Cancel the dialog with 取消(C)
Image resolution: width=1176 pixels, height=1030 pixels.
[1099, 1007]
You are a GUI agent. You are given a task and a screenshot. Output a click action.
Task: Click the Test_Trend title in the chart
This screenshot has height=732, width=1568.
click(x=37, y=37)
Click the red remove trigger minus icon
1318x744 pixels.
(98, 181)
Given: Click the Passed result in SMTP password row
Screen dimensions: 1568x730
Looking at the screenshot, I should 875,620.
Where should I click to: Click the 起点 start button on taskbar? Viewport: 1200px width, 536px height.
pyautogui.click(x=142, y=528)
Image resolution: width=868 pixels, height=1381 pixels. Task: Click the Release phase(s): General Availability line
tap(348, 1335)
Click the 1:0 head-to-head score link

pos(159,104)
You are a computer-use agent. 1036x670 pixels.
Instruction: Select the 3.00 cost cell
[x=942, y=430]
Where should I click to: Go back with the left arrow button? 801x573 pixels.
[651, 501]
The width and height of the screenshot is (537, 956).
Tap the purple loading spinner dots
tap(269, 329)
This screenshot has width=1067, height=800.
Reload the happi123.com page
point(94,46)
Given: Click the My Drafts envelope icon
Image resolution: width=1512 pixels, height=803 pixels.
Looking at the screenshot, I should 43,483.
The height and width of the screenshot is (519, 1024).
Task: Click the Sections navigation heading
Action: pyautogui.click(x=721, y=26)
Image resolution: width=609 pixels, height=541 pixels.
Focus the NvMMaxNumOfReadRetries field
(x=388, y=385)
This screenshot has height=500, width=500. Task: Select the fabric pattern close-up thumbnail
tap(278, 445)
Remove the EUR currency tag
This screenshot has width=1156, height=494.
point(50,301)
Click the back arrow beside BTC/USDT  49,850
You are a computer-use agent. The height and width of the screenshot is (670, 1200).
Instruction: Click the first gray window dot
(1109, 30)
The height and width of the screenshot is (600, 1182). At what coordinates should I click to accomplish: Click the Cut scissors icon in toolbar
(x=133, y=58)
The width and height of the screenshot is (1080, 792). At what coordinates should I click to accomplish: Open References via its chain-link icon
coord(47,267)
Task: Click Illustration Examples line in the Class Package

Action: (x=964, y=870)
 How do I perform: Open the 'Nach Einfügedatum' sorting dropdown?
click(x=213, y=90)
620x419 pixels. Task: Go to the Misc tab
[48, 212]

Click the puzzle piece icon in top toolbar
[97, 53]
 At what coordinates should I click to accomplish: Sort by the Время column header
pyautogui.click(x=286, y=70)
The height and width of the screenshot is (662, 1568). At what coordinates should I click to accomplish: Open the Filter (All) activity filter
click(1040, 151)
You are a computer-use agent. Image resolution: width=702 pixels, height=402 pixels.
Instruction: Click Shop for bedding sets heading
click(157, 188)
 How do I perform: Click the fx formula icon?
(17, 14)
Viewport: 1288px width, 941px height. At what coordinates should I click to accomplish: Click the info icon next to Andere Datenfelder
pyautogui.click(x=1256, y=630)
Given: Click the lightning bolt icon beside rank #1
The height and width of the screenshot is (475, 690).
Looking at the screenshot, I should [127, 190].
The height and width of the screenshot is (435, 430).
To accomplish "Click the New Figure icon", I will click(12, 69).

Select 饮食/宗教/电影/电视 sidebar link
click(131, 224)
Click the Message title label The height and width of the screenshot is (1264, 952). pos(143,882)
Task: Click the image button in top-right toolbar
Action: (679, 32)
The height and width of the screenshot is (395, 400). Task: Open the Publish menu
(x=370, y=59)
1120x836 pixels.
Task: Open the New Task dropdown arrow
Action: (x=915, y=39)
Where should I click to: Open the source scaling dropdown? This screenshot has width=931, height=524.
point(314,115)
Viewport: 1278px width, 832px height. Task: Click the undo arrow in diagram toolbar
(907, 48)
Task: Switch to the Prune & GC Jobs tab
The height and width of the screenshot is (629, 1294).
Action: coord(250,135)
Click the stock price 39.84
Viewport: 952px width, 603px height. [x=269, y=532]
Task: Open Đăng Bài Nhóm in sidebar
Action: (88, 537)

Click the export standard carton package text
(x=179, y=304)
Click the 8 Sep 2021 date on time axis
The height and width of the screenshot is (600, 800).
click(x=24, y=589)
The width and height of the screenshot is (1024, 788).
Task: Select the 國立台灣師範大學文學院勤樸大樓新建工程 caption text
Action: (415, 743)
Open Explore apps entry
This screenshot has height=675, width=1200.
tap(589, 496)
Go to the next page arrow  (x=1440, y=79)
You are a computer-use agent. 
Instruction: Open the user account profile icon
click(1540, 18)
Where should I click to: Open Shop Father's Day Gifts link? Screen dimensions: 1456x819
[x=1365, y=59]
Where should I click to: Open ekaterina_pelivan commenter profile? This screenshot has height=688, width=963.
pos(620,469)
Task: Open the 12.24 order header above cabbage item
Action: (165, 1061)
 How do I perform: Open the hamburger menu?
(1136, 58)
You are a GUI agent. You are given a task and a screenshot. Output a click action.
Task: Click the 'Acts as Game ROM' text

### Problem to work on
Report each line in the entries where the string "computer" occurs.

### Answer for this exercise
You are a computer-use agent. 1036x670 pixels.
You are a computer-use agent. The height and width of the screenshot is (670, 1200).
You are a computer-use agent. Image resolution: width=702 pixels, height=402 pixels.
You are a computer-use agent. 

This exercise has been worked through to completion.